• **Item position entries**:

┄┄┄┄┄┄┄┄┄┄

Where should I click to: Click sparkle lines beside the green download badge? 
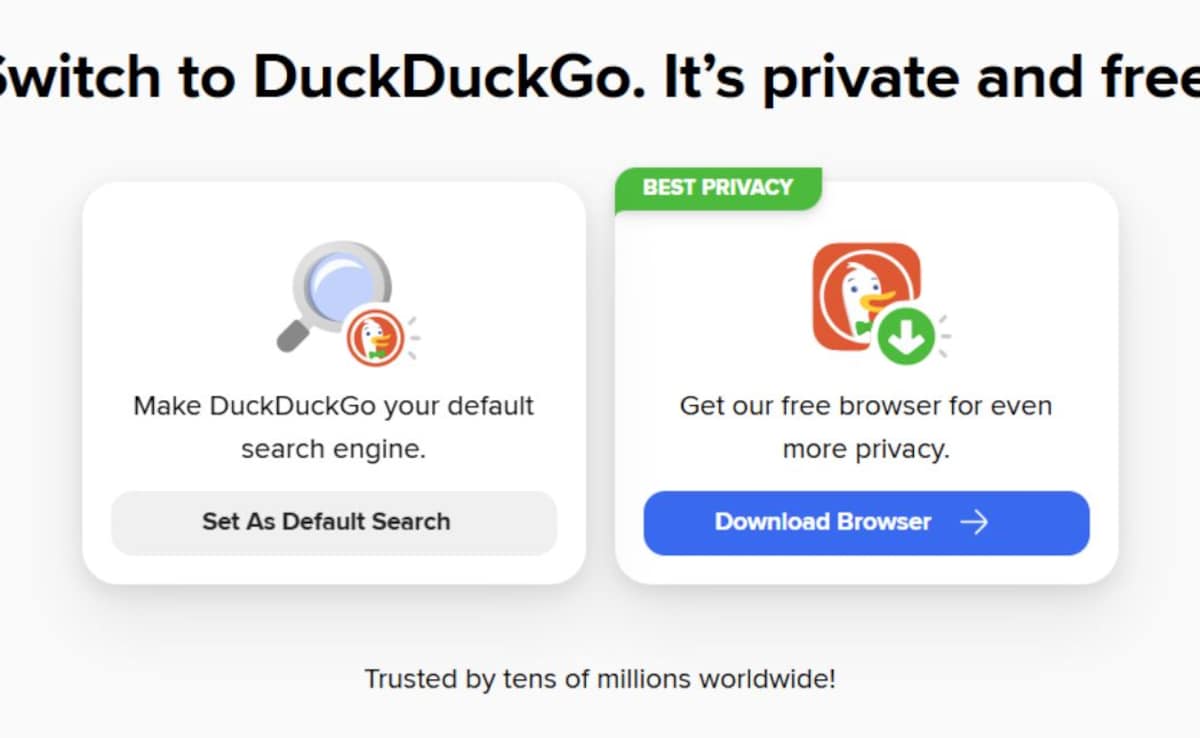[943, 335]
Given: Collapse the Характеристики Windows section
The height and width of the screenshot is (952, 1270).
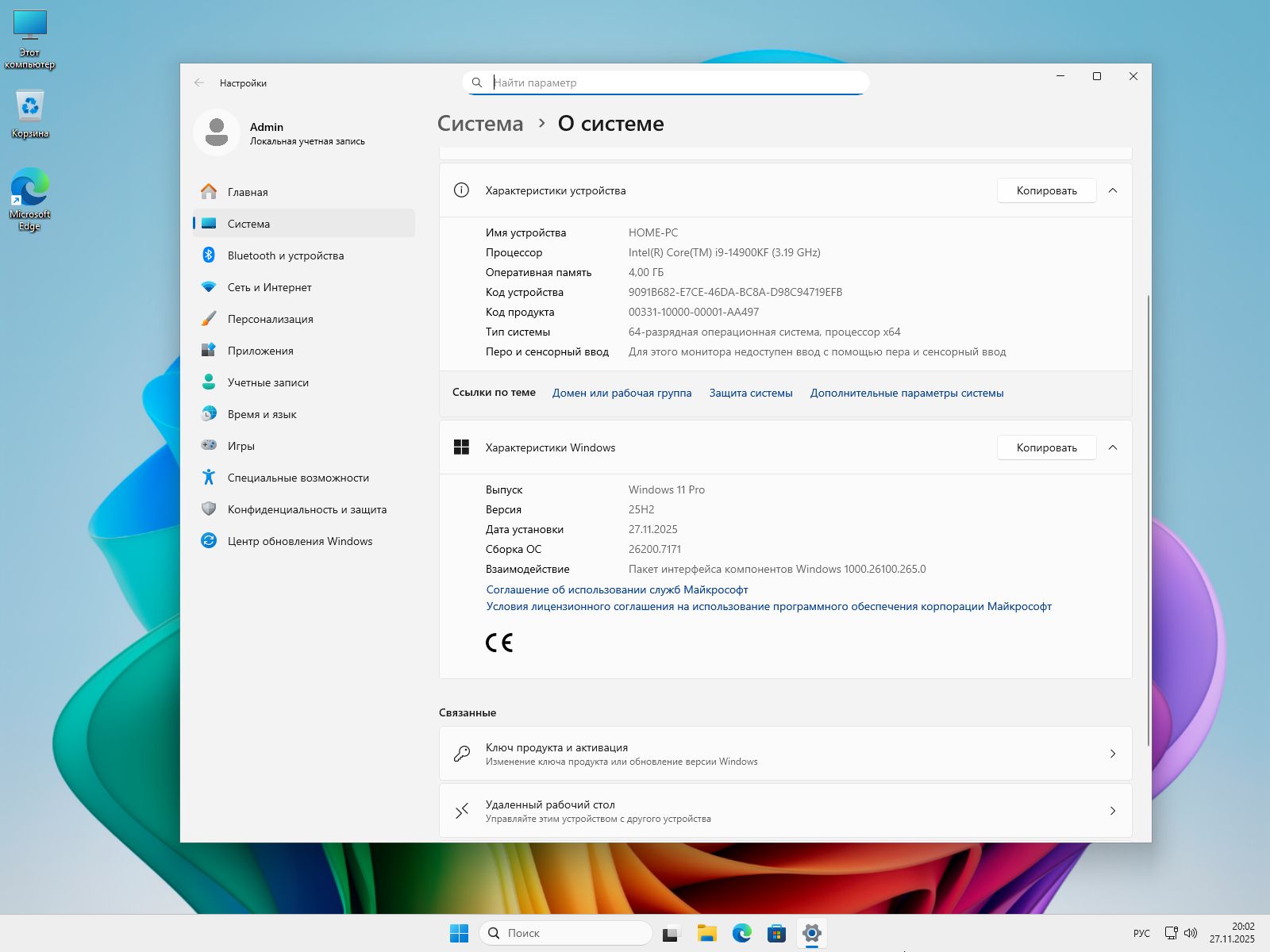Looking at the screenshot, I should coord(1113,447).
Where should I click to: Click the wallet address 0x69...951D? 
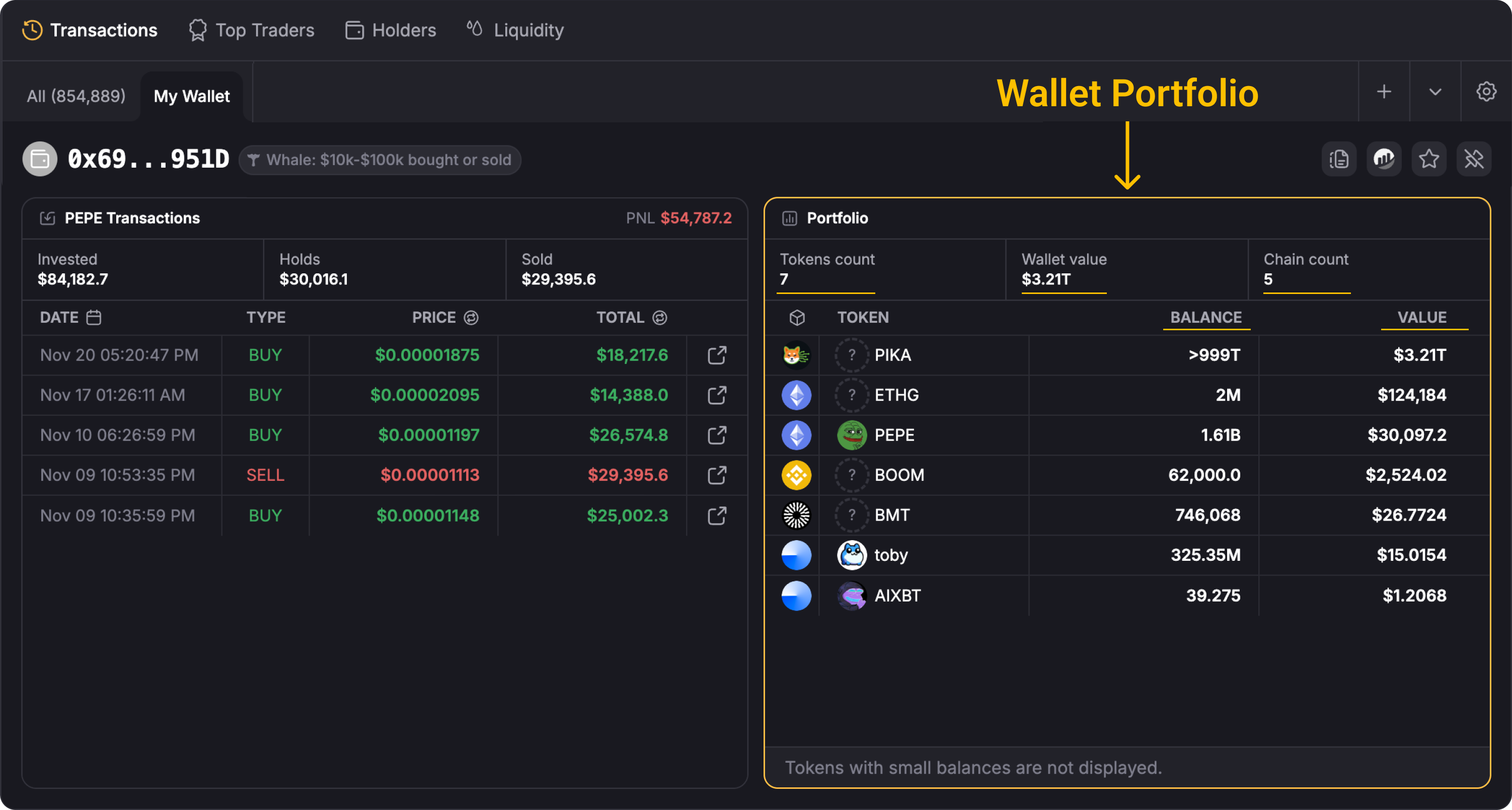click(148, 159)
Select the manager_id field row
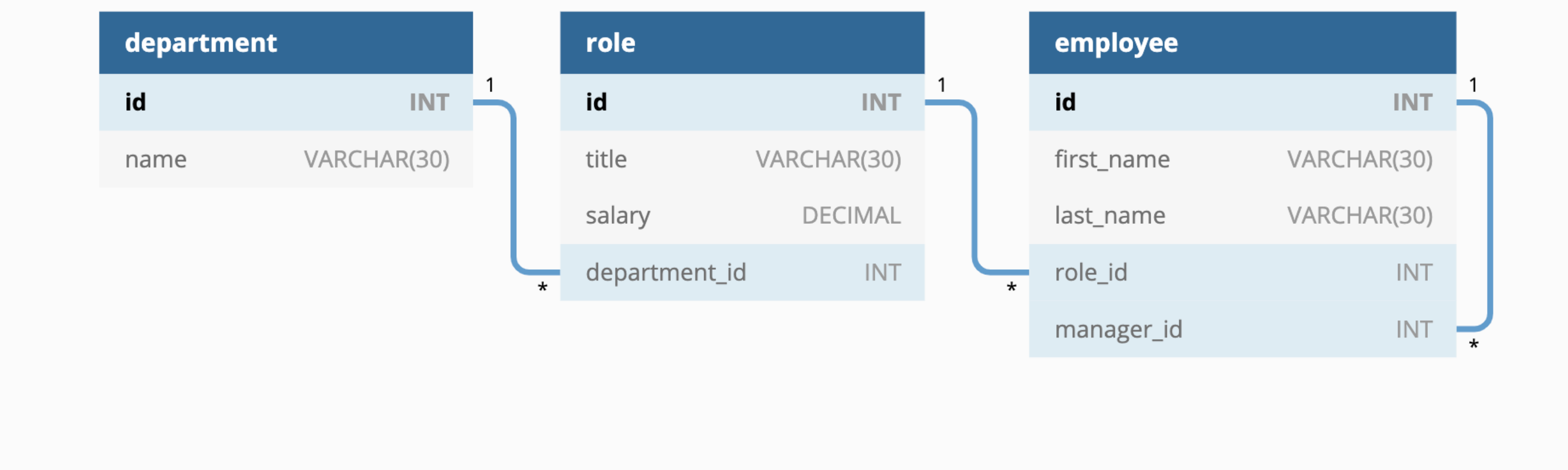The height and width of the screenshot is (470, 1568). click(1242, 329)
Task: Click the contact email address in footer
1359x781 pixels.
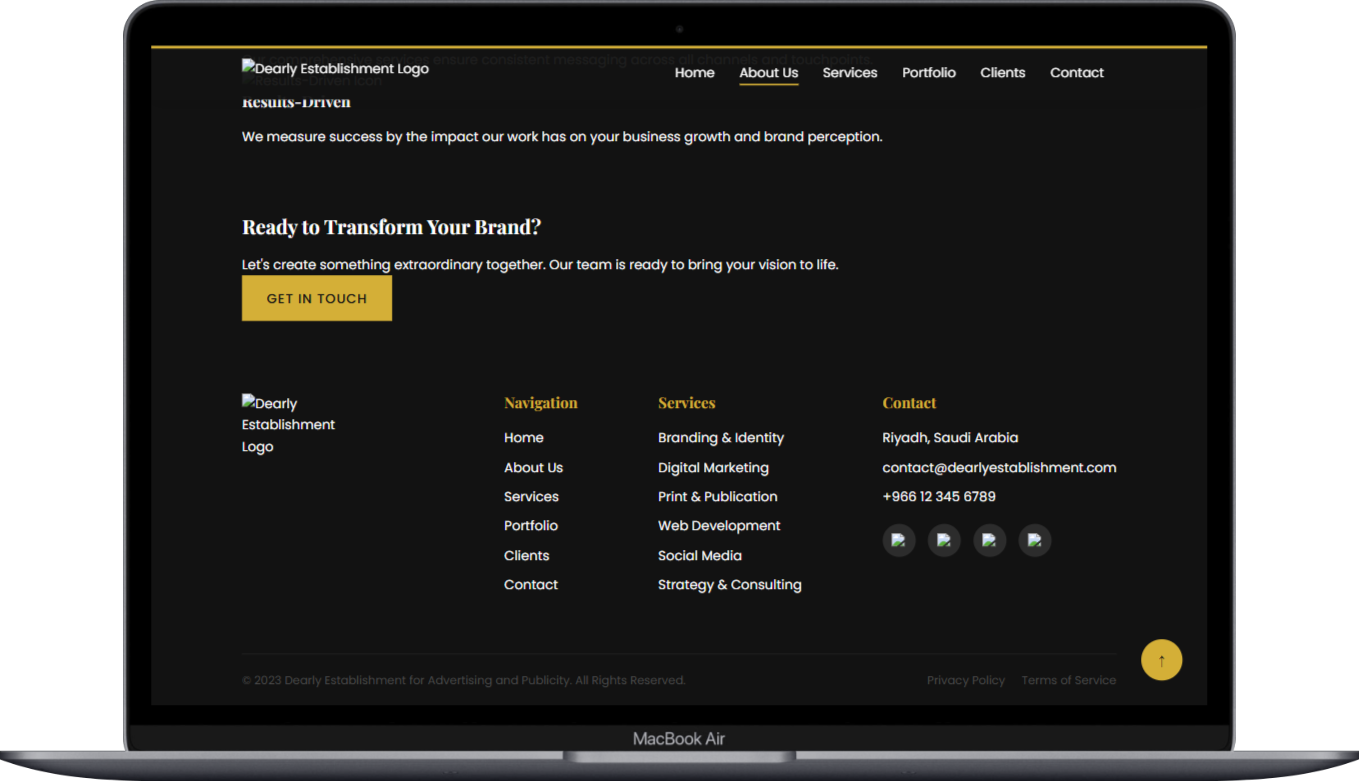Action: click(998, 467)
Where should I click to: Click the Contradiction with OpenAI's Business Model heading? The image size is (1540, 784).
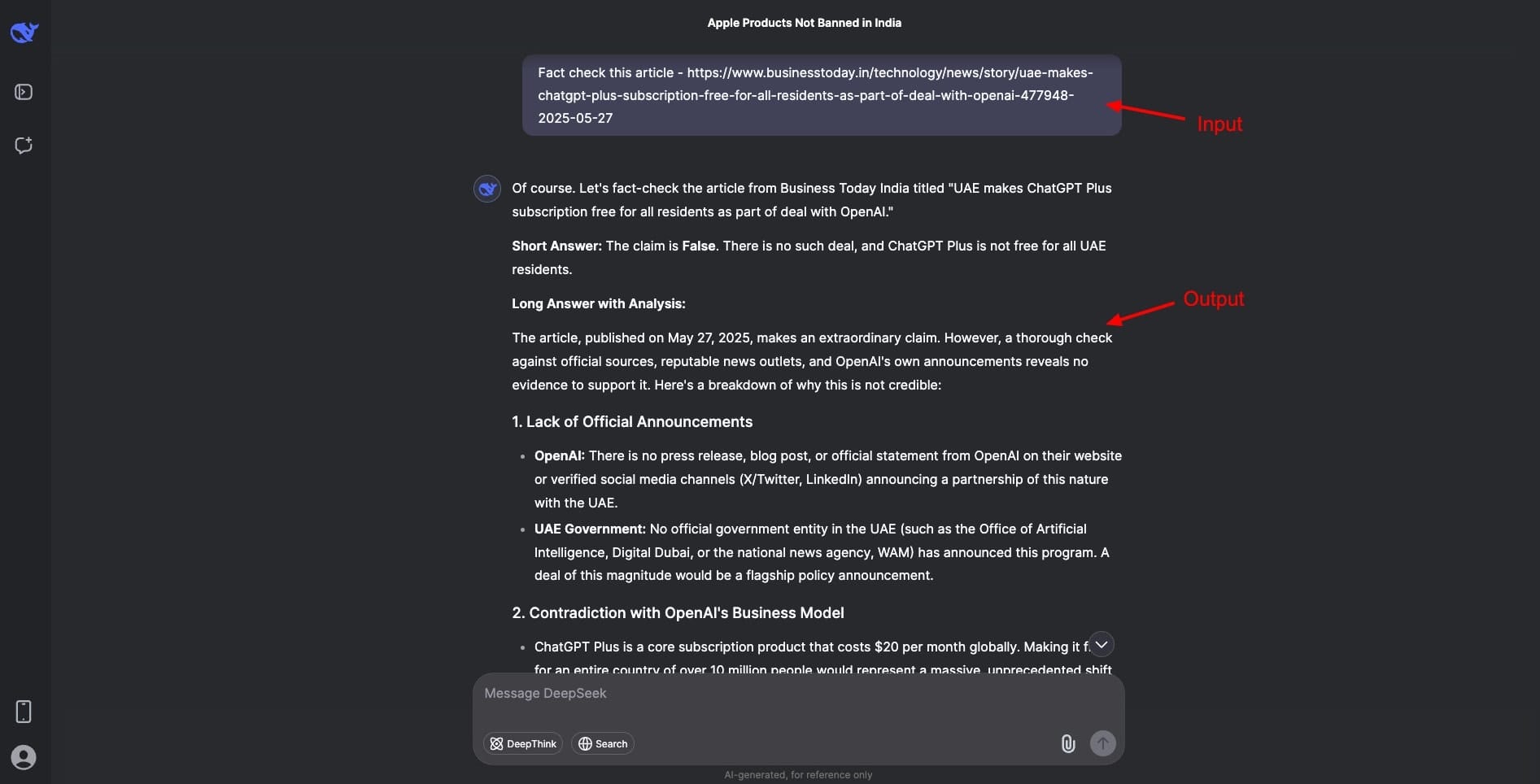click(x=678, y=613)
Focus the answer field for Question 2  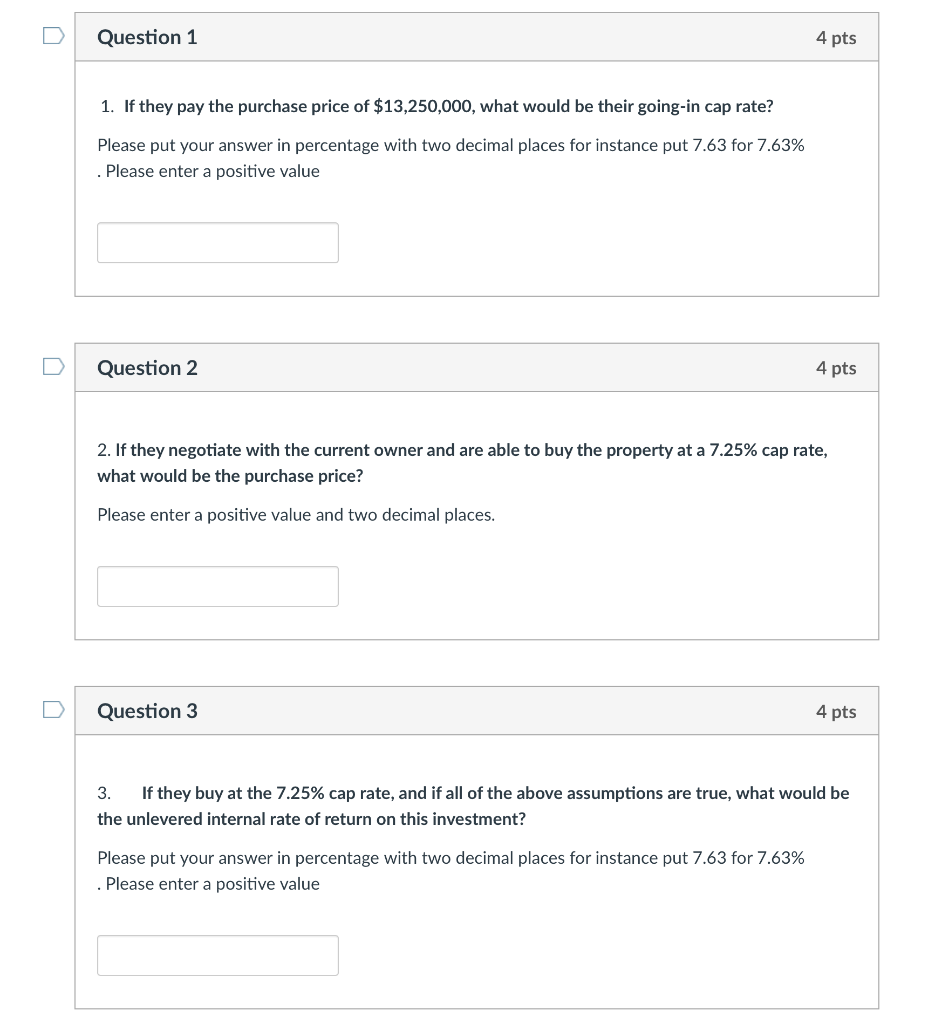[217, 586]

┄┄┄┄┄┄┄┄┄┄

• **Description of the task**:
Rewrite the records from their start through the line containing "click(148, 159)", swapping "wallet address" for "account address" and changing nothing else. Leave the pictures out of your answer.

• **Answer for this exercise**:
Where should I click to: Click sparkle lines beside the green download badge? 
[943, 335]
Given: Collapse the Характеристики Windows section
The height and width of the screenshot is (952, 1270).
Looking at the screenshot, I should coord(1113,447).
Where should I click to: Click the account address 0x69...951D? 
click(148, 159)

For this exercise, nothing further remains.